Reporter Ron Corben is in southern Thailand just two days after the brutal killing of two Thai marines by unidentified assailants. This was latest violence to hit the restive, predominantly Muslim region. VOA's Heda Bayron in Hong Kong started by asking him to describe the security situation on the ground.

CORBEN: While the situation here Friday appears to be quiet, people that we spoke to did say the situation remains very tense, especially after the killing of two Marines just two days ago.

Also this morning there was a report of a bombing in Narathiwat. The Minister to the Prime Minister's Office, speaking at a press conference this morning, said that the government was pursuing a dual track. One of economic development but also to emphasize the use of law enforcement. One of the things he did acknowledge was that the elements, even if he described them as a minority, have been very effective in creating what he called a terror campaign and that, he said, is "unacceptable for us as a nation".

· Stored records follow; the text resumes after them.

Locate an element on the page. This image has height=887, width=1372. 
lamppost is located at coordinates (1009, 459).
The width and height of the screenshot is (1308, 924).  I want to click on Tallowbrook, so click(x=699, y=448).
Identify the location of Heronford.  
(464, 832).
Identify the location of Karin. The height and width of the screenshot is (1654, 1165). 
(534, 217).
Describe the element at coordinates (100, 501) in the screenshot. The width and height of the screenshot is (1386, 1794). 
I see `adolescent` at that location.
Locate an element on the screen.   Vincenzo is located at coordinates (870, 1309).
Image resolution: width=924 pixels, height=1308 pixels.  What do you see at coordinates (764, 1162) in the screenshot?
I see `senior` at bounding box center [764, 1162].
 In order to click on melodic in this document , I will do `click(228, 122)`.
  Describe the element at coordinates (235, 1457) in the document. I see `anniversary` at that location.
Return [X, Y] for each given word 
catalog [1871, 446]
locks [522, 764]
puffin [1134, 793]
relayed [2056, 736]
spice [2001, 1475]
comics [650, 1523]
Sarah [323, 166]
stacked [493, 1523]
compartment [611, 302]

As we drove past, many shops were closed; could have been because people were at Friday prayers, but there have been threats by the insurgents against people opening their stalls on Friday. The mosques that we passed were busy. There were many people going to Friday prayers.

Security is tight across the region - there are a lot of roadblocks guarded by the military. It's estimated up to 20,000 soldiers have been based here to bring the situation under control.

BAYRON: Could you give us a background on the origins of this conflict?

CORBEN: The origins probably date back to about 100 years ago or so when Thailand took over three key areas of Malaysia.

It's gone through several phases where separatists against the Bangkok government have tried to fight for a separatist state or to be part of Malaysia.

It reached a quite bad period in the 1970s and 80s. But the government, through a process of negotiations was able to reach a settlement with the separatist groups.

Under new security arrangements, a certain degree of peace had been brought here through the 1990s.

The latest violence really blew up in January 2004 when there was an attack on an army depot. Since then, there's been something like more than 1,000 people have died in the latest insurgency and there are concerns that it could be ongoing for some time.